Entretanto, afastámo-nos do «dia inicial, inteiro e limpo» idealizado por Sophia de Mello Breyner. A democracia esmoreceu. Por isso, medrou no país uma «direita radical» (inspirada em Marine Le Pen, Salvini, Trump e Bolsonaro) que renega o regime democrático fundado pela Constituição de 1976 e ambiciona fundar um novo regime. O alegado federador desse movimento acusa, indiscriminadamente, os partidos políticos, os seus líderes e militantes de corrupção, clientelismo e nepotismo. Como se tudo isto não existisse em doses colossais e insuportáveis nos regimes autoritários ou nas atuais «democracias iliberais» (dirigidas por Trump, Bolsonaro ou outros chefes populistas nada recomendáveis). Como se muito mais do que isto não tivesse persistido durante o Estado Novo de Salazar e Caetano: o escândalo sexual do Ballet Rose (esquema de pedofilia, prostituição e abuso de menores que envolvia altas figuras do Estado Novo e que foi encoberto pelo regime, mas denunciado na imprensa britânica, em 1967); o assassinato do general Humberto Delgado (1965) e de outros oposicionistas por esbirros de Salazar; o tráfico de influências para obter cargos e benefícios no setor público; a promiscuidade entre o Estado e os grupos económicos; a ação aterrorizadora da PIDE; as arbitrariedades dos tribunais plenários, com os seus juízes corruptos e manipuláveis; a chantagem, as prisões e as exonerações por motivos políticos; as eleições fraudulentas; as mulheres submissas e amordaçadas; o desprezo pela democratização da educação e o desinvestimento na melhoria das condições de vida das populações; a eternização da guerra colonial, que destruiu as vidas de muitos jovens, isolou Portugal da Europa e do mundo e inviabilizou o seu crescimento, numa época em que as economias dos países da Europa ocidental cresciam a todo o gás (os «Trinta Gloriosos» anos); a imposição do pensamento único e da censura, que mistificava a realidade e inculcava nos portugueses a ilusão de viverem num oásis de paz e prosperidade.

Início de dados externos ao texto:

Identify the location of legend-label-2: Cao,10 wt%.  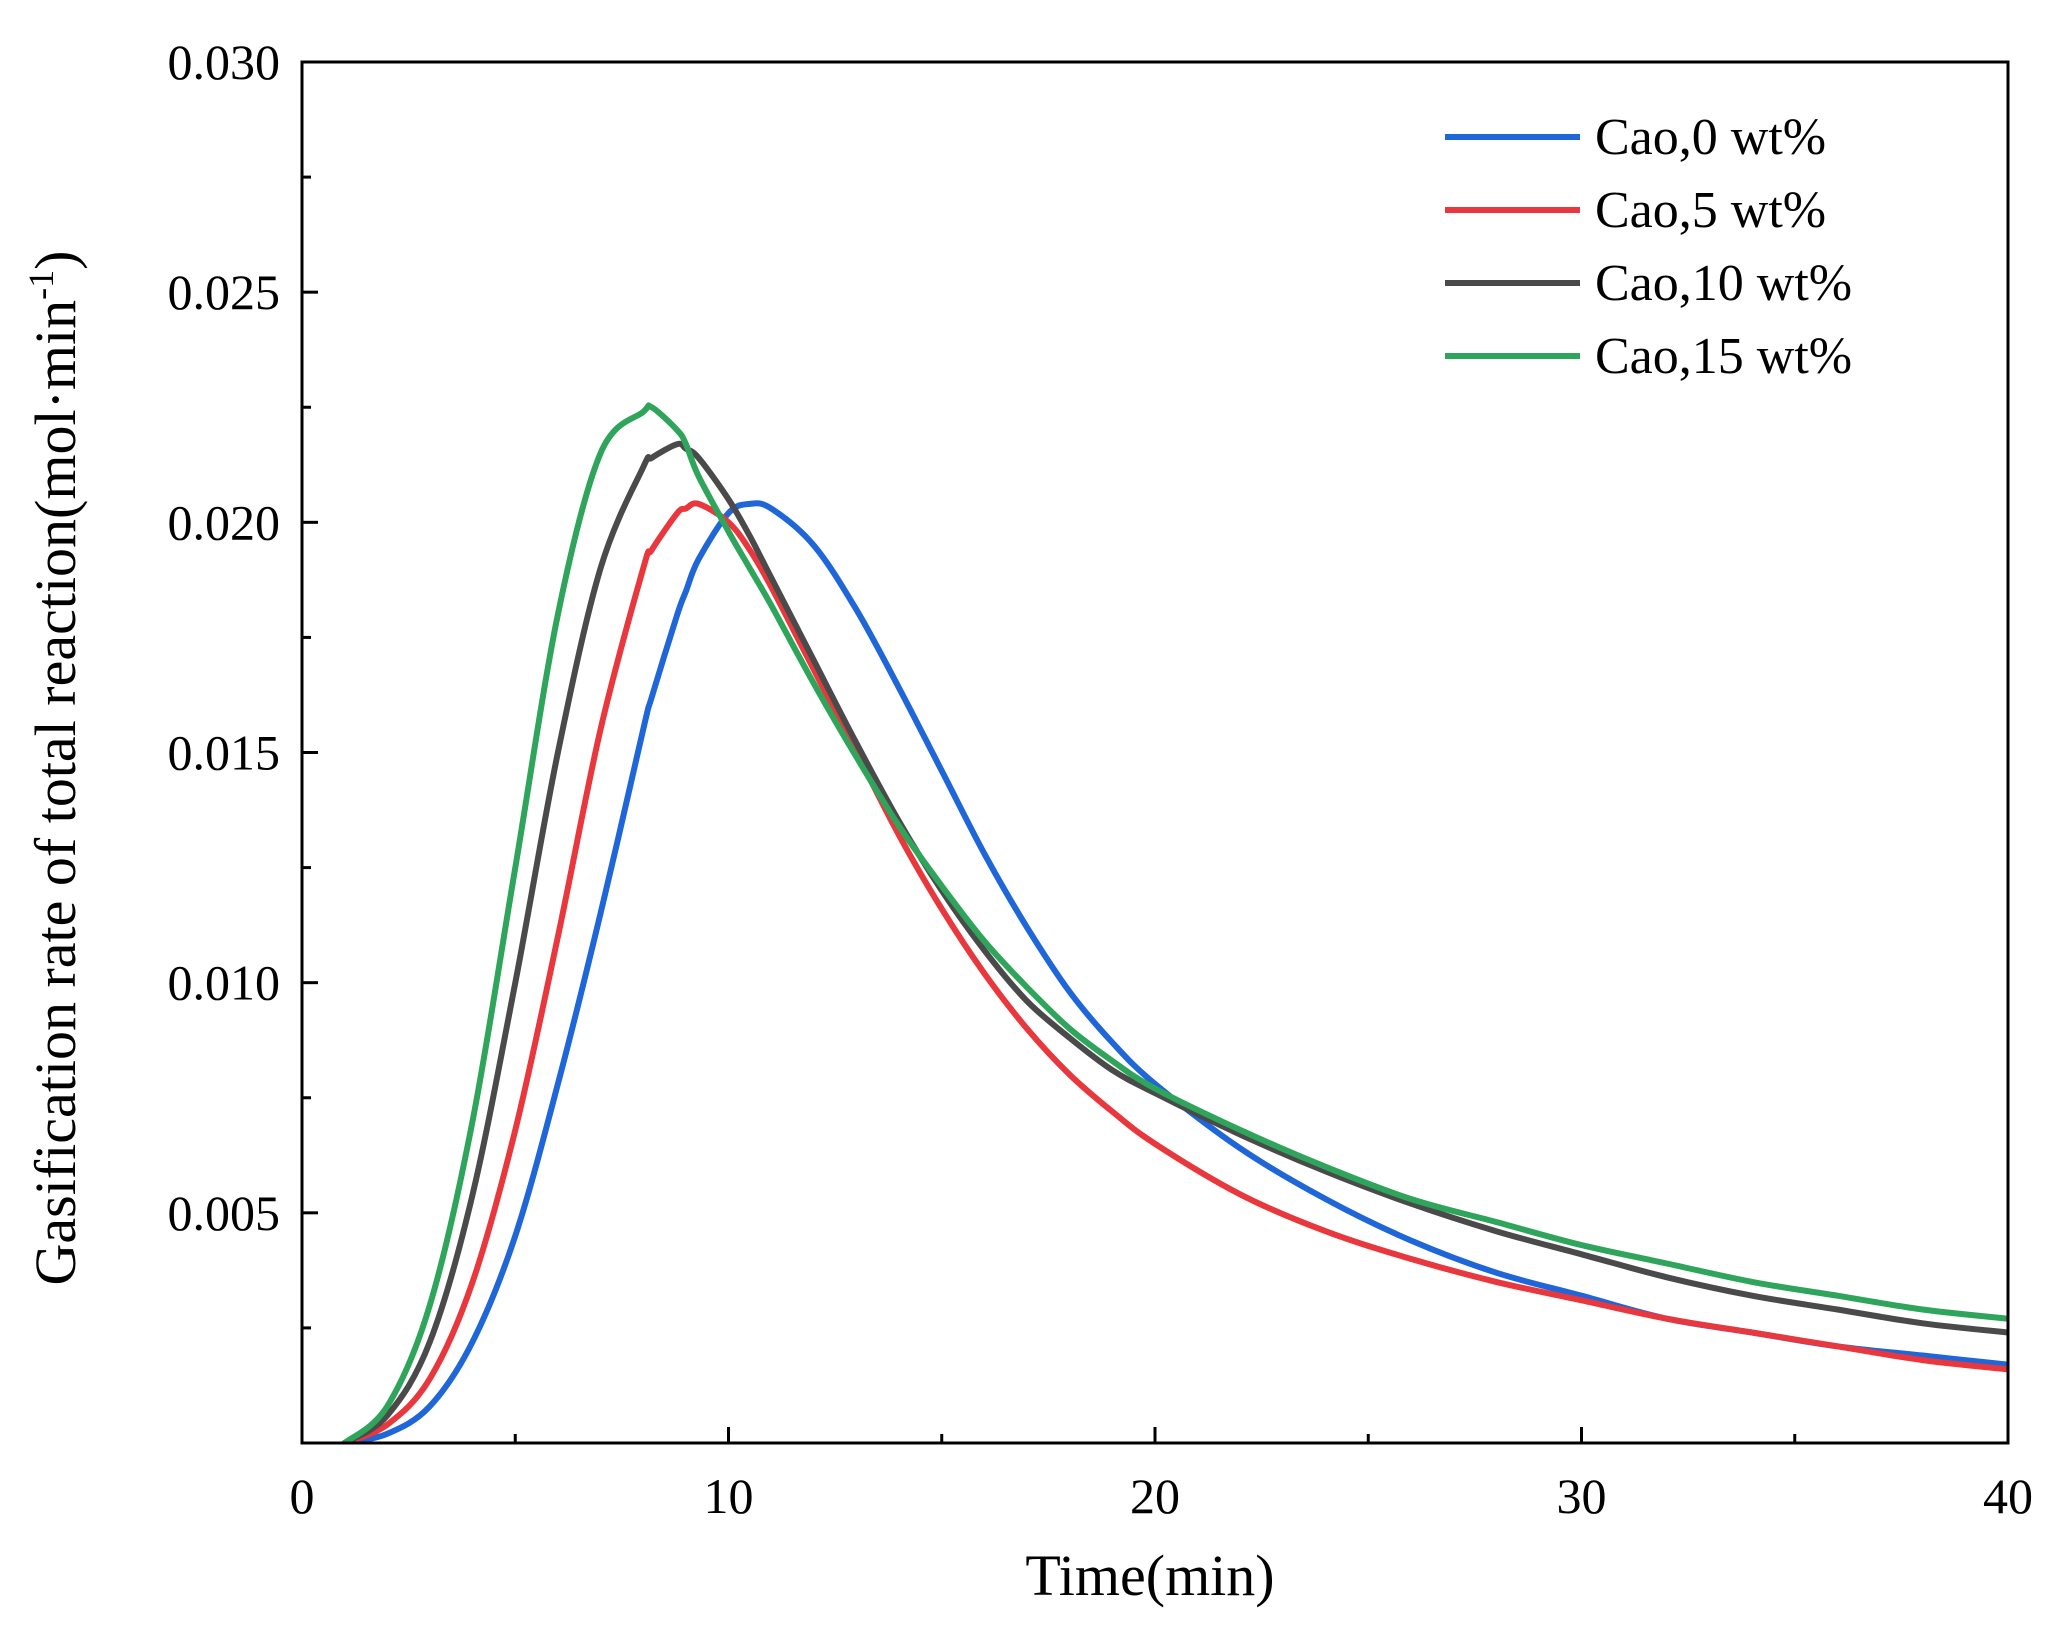
(1724, 284).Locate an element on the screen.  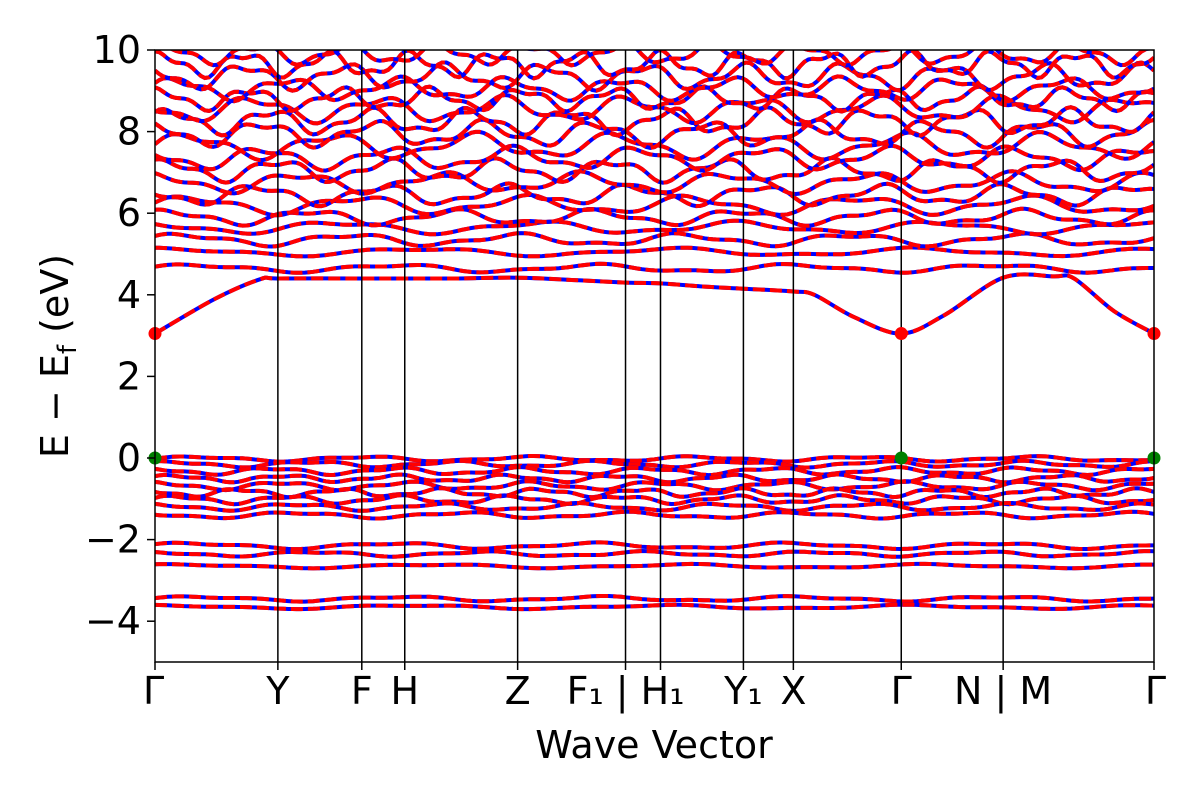
band-16-red is located at coordinates (654, 76).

Quem quer viver de novo na «noite» e no «silêncio»? O regresso a uma versão reciclada do populismo nacionalista e antieuropeísta significará sempre o retorno a um país autoritário, amordaçado, isolado, retrógrado e ainda mais corrupto e desigual. Creio que a Constituição de 1976 (que já foi revista sete vezes) reúne os instrumentos necessários aos ajustamentos do sistema político e à regeneração da democracia. Têm a palavra todos os portugueses e não apenas «os portugueses de bem» (seja lá o que isso signifique no discurso populista incendiário), os arrivistas e aqueles que prosperam exclusivamente à sombra dos partidos políticos que gravitam nas esferas do poder”.